Le prix du gramme par voie de conséquence de cette hausse de la consommation a été divisé par deux depuis les années 1990. Il se situe en moyenne autour de 60 euros mais on peut la trouver moitié moins cher en « deal de rue » [5].

3. Caractéristiques du consommateur

Les profils d’usagers de cocaïne sont devenus avec la généralisation de la diffusion, de plus en plus hétérogènes. Il y a de ce fait plusieurs types de consommateurs qui se dégagent.

La consommation de cocaïne est très majoritairement un phénomène masculin [6]. En 2005, parmi la population française âgée de 15 à 34 ans, la proportion de ceux qui en consomment est plus du double pour les hommes que pour les femmes (4,9 vs 2,1% pour l’usage dans la vie et 1,7 vs 0,7% pour l’usage dans l’année).

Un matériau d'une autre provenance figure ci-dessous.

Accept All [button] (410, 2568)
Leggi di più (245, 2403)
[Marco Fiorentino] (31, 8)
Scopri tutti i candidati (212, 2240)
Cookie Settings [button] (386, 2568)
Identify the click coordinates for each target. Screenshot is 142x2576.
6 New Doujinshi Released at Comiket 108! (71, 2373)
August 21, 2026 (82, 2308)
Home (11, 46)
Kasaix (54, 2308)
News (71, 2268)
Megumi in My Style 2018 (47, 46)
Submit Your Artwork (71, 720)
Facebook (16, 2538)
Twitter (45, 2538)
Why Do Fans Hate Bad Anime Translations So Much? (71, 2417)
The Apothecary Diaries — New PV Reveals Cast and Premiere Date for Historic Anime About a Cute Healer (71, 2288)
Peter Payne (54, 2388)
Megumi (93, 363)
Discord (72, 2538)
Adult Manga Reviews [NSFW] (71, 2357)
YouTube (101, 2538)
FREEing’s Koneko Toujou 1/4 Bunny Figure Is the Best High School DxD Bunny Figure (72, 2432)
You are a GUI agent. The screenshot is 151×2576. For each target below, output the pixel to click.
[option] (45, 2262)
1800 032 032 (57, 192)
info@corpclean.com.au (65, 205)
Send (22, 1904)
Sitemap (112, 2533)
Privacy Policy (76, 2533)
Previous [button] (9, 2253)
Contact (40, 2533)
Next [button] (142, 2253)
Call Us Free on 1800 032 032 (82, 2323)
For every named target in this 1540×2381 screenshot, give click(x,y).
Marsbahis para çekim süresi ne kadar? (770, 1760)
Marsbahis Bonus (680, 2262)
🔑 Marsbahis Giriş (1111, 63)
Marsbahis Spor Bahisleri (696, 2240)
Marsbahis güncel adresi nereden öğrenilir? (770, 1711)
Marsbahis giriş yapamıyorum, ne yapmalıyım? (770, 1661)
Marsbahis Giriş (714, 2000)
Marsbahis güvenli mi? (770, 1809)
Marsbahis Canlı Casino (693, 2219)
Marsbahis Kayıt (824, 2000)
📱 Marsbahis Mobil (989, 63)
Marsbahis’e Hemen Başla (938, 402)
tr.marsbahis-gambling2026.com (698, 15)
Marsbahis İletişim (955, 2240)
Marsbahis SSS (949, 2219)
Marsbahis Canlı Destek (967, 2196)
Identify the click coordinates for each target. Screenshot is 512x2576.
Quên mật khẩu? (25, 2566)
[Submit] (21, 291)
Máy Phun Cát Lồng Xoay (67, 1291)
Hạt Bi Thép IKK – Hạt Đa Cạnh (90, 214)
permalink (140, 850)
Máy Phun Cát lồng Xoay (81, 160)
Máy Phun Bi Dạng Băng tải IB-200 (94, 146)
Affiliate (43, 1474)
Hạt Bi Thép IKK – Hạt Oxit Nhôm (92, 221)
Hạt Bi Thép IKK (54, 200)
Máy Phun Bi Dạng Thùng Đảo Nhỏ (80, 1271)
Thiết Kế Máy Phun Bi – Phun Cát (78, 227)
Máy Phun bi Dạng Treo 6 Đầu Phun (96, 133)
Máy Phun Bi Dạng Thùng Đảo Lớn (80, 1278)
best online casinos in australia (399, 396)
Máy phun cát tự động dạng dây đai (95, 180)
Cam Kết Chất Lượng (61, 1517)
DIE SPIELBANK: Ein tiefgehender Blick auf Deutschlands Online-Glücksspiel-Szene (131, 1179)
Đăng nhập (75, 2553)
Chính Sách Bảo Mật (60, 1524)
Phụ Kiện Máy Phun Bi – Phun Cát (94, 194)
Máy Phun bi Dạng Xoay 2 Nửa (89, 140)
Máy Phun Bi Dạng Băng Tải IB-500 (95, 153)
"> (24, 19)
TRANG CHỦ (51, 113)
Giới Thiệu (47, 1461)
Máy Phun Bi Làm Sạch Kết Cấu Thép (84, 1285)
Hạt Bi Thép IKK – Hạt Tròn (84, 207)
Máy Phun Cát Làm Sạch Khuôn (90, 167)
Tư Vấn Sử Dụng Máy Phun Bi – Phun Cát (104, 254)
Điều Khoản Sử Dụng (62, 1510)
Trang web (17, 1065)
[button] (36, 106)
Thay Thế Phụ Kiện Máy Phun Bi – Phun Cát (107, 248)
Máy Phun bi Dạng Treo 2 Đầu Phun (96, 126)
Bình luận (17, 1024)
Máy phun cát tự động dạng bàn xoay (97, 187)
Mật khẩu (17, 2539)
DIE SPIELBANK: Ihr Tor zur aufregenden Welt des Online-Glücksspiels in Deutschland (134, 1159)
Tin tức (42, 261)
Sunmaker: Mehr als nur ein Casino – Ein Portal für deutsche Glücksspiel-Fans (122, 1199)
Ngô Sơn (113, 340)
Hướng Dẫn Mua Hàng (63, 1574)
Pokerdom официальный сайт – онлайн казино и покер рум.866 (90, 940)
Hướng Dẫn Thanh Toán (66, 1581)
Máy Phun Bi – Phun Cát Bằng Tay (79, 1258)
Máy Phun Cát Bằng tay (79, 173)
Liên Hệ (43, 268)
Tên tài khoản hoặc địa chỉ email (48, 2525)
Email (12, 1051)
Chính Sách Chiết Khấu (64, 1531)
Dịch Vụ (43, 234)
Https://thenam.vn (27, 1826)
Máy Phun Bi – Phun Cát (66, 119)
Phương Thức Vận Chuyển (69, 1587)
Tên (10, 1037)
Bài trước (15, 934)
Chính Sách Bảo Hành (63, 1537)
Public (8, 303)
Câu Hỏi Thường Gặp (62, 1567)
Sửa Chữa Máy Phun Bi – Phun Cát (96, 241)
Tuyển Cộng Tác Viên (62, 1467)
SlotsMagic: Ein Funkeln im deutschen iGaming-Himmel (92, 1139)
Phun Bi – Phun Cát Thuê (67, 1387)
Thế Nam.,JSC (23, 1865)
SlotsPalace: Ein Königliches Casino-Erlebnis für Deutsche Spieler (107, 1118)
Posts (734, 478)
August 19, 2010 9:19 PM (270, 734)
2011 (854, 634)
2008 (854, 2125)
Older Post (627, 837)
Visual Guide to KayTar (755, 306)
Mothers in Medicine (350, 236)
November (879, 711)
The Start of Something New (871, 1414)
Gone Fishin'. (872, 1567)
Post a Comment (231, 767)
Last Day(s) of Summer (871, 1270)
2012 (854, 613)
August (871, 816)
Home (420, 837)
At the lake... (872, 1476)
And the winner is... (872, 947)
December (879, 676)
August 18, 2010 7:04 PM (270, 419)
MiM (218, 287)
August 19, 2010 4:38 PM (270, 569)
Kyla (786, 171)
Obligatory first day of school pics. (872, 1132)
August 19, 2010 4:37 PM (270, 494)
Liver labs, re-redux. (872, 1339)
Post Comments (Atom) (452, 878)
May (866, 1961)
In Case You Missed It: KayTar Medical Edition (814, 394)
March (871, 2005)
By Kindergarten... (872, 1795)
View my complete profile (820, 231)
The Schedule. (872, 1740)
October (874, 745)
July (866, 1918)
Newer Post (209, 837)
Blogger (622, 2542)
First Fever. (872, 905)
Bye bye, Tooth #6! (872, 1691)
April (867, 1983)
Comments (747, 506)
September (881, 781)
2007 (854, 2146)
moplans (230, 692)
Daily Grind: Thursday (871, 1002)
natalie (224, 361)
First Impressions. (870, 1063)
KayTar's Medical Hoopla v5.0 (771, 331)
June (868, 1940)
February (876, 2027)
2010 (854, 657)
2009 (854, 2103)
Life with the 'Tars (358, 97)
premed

La consommation de cocaïne est principalement rencontrée chez les adolescents et surtout les jeunes adultes. Contrairement au cannabis qui culmine entre 15 et 24 ans, c’est la tranche 25-34 ans qui apparaît la plus concernée. Pour la tranche des 17-18 ans, la cocaïne se situe à la cinquième place dans l’ordre des produits illicites consommés au moins une fois dans l’année, loin derrière le cannabis (45,9%), mais aussi après le poppers (5,5%), les champignons hallucinogènes (3,7%) et l’ecstasy (3,5%). Elle se situe au même niveau que celle des amphétamines. A ces âges, ceux qui ont déjà expérimenté la cocaïne l’ont fait, en moyenne, à un peu plus de 16 ans, soit environ un an après l’âge moyen de la première ivresse et celui du premier joint [6,7]. Il existe de très fortes disparités entre les états membres de l’Union Européenne : le rapport entre les prévalences les plus basses et les plus hautes est de l’ordre de 1 à 15. Certains pays comme le Royaume-Uni ont atteint des niveaux de consommation comparables à ceux rencontrés aux Etats-Unis ou au Canada, globalement bien supérieurs à ceux relevés en Europe.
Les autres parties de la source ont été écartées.